Filter the records below, keeping only lines with the string "Completed".

DATA FOR THE TASK
/---

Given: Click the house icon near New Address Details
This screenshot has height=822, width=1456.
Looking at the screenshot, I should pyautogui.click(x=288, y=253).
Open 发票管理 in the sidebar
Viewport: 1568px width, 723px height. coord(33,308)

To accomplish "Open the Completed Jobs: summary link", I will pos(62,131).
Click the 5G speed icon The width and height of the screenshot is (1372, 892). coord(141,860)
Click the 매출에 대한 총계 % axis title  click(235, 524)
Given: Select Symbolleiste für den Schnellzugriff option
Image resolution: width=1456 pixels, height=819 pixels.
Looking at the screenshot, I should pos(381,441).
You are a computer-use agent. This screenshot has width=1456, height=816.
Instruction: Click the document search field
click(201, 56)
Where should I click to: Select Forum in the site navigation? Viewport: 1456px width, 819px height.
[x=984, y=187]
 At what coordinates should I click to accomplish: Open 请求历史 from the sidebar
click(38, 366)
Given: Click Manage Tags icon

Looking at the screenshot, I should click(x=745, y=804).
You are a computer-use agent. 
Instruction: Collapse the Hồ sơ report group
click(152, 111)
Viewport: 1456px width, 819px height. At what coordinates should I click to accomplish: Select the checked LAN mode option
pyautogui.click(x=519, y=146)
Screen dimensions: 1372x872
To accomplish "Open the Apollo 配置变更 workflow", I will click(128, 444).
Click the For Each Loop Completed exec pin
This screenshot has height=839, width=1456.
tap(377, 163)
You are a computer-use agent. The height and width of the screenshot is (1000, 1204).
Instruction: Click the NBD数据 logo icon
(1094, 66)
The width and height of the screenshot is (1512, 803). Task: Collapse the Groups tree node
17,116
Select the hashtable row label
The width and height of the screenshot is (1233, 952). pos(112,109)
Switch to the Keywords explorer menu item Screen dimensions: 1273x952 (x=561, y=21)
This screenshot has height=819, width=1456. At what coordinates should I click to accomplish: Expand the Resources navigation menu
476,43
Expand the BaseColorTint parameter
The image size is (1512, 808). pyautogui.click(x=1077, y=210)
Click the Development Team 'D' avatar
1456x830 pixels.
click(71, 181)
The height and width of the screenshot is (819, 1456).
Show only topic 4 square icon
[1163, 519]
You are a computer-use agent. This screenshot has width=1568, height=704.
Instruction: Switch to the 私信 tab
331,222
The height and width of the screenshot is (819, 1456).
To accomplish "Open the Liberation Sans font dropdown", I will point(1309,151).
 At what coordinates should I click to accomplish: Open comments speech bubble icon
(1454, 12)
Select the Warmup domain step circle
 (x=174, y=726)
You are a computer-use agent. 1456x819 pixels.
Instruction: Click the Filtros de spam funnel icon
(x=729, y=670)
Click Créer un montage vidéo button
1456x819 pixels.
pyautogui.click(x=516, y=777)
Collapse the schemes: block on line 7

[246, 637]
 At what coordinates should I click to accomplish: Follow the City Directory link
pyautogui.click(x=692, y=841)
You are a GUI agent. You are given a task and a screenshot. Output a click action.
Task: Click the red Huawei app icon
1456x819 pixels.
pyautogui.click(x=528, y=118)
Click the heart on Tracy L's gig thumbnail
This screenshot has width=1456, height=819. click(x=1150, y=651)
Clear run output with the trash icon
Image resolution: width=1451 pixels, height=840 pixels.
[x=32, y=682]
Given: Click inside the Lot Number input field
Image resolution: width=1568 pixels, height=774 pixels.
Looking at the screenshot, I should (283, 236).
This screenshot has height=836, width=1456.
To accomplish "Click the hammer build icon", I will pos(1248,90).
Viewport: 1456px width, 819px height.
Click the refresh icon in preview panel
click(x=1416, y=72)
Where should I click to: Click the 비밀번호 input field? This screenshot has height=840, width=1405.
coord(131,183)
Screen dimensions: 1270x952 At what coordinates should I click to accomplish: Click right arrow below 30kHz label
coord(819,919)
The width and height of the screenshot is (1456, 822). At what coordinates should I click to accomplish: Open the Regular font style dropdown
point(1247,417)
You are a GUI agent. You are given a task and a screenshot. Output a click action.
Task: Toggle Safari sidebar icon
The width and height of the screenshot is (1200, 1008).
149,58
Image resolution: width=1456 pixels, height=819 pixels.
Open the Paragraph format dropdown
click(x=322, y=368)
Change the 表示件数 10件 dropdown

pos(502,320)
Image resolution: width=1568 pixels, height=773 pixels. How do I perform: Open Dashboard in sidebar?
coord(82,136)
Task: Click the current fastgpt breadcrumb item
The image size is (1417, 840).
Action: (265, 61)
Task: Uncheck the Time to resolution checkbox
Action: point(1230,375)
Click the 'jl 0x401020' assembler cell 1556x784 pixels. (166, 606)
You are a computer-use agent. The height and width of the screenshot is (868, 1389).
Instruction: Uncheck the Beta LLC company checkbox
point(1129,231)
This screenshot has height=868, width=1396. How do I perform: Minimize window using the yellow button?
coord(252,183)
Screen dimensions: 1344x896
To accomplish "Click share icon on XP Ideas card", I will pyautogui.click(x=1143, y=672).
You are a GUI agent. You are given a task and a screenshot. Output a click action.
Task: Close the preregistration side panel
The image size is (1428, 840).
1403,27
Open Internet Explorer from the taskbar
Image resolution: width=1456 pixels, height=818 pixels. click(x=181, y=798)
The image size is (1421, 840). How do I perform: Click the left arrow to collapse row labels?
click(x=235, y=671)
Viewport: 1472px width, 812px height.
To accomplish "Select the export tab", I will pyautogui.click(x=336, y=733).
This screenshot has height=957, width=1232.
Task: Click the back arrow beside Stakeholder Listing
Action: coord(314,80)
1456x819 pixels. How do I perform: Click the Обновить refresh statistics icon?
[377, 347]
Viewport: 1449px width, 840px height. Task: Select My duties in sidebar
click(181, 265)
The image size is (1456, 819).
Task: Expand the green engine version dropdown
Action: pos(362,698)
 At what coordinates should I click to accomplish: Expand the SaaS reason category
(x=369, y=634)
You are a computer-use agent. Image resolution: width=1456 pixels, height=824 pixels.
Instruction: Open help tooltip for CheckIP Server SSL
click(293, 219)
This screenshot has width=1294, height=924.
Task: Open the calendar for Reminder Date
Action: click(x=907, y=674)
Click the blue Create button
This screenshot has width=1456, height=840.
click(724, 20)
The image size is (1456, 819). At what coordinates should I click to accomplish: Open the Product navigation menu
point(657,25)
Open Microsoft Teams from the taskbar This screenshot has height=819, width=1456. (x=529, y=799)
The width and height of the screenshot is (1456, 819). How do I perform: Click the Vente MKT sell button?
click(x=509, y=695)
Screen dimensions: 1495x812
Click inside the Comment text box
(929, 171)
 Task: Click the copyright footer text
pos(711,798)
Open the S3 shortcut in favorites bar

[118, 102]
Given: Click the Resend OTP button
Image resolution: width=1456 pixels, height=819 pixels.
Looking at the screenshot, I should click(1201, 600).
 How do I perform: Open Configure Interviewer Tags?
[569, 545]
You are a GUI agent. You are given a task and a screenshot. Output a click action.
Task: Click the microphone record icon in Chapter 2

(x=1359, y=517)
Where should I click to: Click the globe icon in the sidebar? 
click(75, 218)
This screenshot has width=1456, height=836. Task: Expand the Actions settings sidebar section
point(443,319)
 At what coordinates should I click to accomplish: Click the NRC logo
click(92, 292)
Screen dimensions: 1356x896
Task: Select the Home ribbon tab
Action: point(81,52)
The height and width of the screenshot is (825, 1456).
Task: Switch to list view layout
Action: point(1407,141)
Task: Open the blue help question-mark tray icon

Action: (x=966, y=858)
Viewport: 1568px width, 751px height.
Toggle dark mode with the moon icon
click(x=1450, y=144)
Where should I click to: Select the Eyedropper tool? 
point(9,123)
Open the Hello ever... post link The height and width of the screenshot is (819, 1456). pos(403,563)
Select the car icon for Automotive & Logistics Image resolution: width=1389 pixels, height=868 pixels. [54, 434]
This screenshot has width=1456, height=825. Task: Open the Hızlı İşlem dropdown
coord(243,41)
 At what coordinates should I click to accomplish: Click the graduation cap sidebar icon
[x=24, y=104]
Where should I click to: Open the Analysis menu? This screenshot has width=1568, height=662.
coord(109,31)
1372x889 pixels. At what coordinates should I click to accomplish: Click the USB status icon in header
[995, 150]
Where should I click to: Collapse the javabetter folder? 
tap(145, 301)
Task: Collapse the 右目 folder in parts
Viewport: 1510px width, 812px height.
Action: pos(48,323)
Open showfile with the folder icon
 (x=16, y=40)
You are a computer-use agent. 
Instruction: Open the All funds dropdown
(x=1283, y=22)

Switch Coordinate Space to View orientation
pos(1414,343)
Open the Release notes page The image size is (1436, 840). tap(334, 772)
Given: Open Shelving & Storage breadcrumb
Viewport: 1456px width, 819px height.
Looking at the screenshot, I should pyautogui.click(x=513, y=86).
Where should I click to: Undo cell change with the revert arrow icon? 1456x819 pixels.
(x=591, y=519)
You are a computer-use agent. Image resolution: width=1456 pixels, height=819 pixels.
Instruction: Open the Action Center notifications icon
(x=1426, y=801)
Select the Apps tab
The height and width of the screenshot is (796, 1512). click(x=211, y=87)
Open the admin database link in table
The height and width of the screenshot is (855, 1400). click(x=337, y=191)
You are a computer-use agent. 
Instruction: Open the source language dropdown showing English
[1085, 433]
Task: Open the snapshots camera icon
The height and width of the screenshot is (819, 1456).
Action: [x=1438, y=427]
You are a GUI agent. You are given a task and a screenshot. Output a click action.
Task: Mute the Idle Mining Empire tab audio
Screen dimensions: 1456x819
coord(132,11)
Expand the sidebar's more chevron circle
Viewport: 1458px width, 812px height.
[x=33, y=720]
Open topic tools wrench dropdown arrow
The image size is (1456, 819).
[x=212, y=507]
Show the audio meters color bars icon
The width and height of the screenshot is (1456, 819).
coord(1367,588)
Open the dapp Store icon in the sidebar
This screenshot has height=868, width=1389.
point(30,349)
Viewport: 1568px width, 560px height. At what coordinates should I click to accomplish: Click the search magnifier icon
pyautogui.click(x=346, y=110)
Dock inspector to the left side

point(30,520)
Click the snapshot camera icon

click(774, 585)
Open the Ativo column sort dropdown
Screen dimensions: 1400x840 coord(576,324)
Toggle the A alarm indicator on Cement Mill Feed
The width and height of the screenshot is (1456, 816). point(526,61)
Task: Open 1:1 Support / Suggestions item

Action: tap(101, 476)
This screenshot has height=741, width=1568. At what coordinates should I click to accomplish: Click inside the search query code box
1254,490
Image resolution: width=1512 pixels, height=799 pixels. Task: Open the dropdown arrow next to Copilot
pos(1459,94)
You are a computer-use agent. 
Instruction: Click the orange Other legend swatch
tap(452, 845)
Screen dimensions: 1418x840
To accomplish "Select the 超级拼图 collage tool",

\---

EXERCISE OUTPUT
To accomplish "Open the Completed Jobs: summary link", I will pos(62,131).
Click the For Each Loop Completed exec pin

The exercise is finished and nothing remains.